- **Exercise**:
Wherever "computer" shows up in the records below, copy the whole line.

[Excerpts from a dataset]
|---|
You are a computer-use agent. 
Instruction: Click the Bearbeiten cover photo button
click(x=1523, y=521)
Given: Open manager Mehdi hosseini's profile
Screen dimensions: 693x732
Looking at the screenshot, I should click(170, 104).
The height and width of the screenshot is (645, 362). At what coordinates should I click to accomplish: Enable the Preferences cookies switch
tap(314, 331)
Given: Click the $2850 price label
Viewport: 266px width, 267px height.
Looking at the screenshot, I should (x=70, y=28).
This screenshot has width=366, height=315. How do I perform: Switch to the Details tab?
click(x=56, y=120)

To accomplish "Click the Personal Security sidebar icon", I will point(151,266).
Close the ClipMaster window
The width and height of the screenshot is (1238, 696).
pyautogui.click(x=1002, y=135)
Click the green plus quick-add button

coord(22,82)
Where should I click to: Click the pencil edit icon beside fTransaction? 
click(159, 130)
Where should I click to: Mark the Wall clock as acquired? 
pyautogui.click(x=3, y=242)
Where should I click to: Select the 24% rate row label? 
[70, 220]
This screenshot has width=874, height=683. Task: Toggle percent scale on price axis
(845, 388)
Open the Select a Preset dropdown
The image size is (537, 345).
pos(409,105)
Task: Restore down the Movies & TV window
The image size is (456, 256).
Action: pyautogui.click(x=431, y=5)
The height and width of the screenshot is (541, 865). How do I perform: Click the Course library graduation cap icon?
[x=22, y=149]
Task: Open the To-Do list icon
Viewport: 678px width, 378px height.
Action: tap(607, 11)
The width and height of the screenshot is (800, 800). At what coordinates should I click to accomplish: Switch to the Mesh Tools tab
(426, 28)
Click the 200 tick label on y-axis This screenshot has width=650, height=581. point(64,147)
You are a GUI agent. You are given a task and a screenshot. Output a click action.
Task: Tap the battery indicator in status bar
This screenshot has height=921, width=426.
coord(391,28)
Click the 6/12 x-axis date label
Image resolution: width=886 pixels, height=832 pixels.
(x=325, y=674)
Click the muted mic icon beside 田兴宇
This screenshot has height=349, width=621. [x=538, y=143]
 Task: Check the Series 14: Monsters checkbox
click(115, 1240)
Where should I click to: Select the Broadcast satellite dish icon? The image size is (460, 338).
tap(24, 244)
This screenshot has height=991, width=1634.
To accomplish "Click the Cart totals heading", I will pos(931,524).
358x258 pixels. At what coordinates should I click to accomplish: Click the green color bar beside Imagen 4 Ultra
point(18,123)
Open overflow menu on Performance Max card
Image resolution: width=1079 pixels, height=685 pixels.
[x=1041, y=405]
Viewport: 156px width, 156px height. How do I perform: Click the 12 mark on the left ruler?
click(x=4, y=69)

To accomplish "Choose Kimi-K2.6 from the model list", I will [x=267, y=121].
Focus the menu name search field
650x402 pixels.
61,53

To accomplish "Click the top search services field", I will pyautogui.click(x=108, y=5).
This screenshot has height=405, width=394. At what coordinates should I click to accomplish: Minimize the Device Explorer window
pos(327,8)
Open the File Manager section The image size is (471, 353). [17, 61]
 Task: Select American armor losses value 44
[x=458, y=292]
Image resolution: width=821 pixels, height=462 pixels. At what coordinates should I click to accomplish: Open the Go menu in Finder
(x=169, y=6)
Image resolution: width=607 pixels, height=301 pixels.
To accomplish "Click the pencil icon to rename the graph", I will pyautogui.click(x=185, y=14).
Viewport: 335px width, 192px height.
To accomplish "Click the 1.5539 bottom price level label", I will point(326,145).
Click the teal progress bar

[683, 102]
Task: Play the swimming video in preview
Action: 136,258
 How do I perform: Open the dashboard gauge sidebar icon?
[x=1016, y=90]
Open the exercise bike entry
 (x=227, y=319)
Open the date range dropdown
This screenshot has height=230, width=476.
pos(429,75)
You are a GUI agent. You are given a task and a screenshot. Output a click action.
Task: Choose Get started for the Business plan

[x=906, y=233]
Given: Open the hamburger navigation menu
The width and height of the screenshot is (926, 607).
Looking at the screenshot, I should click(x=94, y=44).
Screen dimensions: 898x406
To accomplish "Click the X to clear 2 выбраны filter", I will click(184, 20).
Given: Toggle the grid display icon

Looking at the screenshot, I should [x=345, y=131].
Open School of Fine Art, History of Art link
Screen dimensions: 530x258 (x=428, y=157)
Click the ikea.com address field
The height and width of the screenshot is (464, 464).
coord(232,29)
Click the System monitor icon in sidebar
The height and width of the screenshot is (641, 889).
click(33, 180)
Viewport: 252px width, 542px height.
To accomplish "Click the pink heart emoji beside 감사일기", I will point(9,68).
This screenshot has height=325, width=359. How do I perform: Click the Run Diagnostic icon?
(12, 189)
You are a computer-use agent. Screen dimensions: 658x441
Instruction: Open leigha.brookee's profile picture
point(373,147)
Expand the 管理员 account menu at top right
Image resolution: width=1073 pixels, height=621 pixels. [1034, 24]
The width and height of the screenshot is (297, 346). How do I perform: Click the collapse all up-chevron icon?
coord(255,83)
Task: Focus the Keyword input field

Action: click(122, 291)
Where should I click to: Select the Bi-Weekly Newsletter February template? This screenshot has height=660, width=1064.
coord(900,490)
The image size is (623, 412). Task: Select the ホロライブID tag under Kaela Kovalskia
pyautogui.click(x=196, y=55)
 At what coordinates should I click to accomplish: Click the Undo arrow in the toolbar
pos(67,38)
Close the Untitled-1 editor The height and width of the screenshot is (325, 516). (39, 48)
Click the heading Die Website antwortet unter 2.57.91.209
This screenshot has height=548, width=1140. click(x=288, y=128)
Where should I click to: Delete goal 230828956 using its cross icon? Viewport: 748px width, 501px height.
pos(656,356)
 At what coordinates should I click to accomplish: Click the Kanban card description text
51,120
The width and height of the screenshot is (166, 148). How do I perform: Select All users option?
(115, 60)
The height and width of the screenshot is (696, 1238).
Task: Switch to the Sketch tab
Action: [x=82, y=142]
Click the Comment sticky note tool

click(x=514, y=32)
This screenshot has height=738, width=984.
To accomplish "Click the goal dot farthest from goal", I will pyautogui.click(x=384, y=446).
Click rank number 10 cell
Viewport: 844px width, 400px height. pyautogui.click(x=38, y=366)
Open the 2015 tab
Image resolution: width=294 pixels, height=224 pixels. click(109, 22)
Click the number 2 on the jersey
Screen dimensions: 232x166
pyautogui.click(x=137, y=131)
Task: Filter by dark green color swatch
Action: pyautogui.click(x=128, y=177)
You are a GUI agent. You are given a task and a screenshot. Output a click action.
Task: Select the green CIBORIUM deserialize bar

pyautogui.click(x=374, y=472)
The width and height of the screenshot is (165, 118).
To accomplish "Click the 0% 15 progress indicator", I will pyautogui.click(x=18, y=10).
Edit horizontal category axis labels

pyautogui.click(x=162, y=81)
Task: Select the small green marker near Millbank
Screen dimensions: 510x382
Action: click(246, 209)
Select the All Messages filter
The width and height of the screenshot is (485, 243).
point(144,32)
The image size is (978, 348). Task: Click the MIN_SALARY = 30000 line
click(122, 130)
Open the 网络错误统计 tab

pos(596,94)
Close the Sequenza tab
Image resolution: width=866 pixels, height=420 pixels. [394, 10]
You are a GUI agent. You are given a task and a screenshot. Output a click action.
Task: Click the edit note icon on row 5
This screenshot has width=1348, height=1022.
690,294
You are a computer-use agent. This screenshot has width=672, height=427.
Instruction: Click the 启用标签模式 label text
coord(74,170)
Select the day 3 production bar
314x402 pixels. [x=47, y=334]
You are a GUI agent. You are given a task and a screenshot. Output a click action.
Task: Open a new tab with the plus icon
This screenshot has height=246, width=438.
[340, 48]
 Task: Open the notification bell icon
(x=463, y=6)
|---|
- **Final answer**:
You are a computer-use agent. 
You are a computer-use agent. Screen dimensions: 658x441
You are a computer-use agent. This screenshot has width=672, height=427.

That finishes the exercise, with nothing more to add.